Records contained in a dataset
-- Opening Marker --

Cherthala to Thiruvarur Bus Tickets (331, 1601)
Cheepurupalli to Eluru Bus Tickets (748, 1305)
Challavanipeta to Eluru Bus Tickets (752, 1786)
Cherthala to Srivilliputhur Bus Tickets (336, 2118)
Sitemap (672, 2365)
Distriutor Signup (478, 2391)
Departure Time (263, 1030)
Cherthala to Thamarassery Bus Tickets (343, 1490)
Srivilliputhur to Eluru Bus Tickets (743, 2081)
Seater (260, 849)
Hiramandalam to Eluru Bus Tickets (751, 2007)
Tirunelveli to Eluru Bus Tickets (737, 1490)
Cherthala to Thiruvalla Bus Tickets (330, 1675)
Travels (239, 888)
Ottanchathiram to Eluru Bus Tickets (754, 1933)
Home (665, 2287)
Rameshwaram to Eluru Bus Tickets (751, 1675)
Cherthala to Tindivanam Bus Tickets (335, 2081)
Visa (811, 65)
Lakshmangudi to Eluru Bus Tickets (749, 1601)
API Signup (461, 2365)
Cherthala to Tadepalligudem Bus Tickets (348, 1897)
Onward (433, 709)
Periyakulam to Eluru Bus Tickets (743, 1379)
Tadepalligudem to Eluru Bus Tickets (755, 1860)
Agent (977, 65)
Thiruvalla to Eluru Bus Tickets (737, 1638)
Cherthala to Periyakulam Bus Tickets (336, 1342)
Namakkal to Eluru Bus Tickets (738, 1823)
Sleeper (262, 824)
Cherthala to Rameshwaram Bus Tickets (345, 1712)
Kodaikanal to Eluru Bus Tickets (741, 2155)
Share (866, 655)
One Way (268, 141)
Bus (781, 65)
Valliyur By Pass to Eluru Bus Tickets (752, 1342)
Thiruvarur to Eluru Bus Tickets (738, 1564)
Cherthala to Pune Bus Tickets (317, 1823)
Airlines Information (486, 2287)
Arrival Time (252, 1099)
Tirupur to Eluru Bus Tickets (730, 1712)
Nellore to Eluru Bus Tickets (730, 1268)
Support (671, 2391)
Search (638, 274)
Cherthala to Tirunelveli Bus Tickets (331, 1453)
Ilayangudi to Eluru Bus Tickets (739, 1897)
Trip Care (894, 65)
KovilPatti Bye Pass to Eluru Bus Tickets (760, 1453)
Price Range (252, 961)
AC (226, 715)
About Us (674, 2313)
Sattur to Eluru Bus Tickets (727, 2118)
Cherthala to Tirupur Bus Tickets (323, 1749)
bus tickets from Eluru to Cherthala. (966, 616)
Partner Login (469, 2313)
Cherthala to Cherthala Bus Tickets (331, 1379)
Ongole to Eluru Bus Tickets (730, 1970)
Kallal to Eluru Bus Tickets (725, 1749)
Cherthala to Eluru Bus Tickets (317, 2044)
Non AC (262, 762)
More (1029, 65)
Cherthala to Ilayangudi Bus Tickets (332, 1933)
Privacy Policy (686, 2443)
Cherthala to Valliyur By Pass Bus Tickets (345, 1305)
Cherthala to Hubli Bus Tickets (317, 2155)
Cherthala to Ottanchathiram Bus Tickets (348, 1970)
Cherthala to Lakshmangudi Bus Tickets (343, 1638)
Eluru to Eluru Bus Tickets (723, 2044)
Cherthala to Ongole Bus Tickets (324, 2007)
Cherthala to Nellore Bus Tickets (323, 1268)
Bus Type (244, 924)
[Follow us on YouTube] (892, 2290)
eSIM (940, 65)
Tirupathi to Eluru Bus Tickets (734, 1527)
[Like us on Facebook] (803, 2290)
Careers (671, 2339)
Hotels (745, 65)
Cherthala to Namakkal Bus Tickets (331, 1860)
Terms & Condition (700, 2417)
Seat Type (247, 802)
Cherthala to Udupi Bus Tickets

-- Closing Marker --

About this task>
Print only these lines, exactly: the one containing "Sleeper (262, 824)" and all after it to the end of the entries.

Exercise result>
Sleeper (262, 824)
Cherthala to Rameshwaram Bus Tickets (345, 1712)
Kodaikanal to Eluru Bus Tickets (741, 2155)
Share (866, 655)
One Way (268, 141)
Bus (781, 65)
Valliyur By Pass to Eluru Bus Tickets (752, 1342)
Thiruvarur to Eluru Bus Tickets (738, 1564)
Cherthala to Pune Bus Tickets (317, 1823)
Airlines Information (486, 2287)
Arrival Time (252, 1099)
Tirupur to Eluru Bus Tickets (730, 1712)
Nellore to Eluru Bus Tickets (730, 1268)
Support (671, 2391)
Search (638, 274)
Cherthala to Tirunelveli Bus Tickets (331, 1453)
Ilayangudi to Eluru Bus Tickets (739, 1897)
Trip Care (894, 65)
KovilPatti Bye Pass to Eluru Bus Tickets (760, 1453)
Price Range (252, 961)
AC (226, 715)
About Us (674, 2313)
Sattur to Eluru Bus Tickets (727, 2118)
Cherthala to Tirupur Bus Tickets (323, 1749)
bus tickets from Eluru to Cherthala. (966, 616)
Partner Login (469, 2313)
Cherthala to Cherthala Bus Tickets (331, 1379)
Ongole to Eluru Bus Tickets (730, 1970)
Kallal to Eluru Bus Tickets (725, 1749)
Cherthala to Eluru Bus Tickets (317, 2044)
Non AC (262, 762)
More (1029, 65)
Cherthala to Ilayangudi Bus Tickets (332, 1933)
Privacy Policy (686, 2443)
Cherthala to Valliyur By Pass Bus Tickets (345, 1305)
Cherthala to Hubli Bus Tickets (317, 2155)
Cherthala to Ottanchathiram Bus Tickets (348, 1970)
Cherthala to Lakshmangudi Bus Tickets (343, 1638)
Eluru to Eluru Bus Tickets (723, 2044)
Cherthala to Ongole Bus Tickets (324, 2007)
Cherthala to Nellore Bus Tickets (323, 1268)
Bus Type (244, 924)
[Follow us on YouTube] (892, 2290)
eSIM (940, 65)
Tirupathi to Eluru Bus Tickets (734, 1527)
[Like us on Facebook] (803, 2290)
Careers (671, 2339)
Hotels (745, 65)
Cherthala to Namakkal Bus Tickets (331, 1860)
Terms & Condition (700, 2417)
Seat Type (247, 802)
Cherthala to Udupi Bus Tickets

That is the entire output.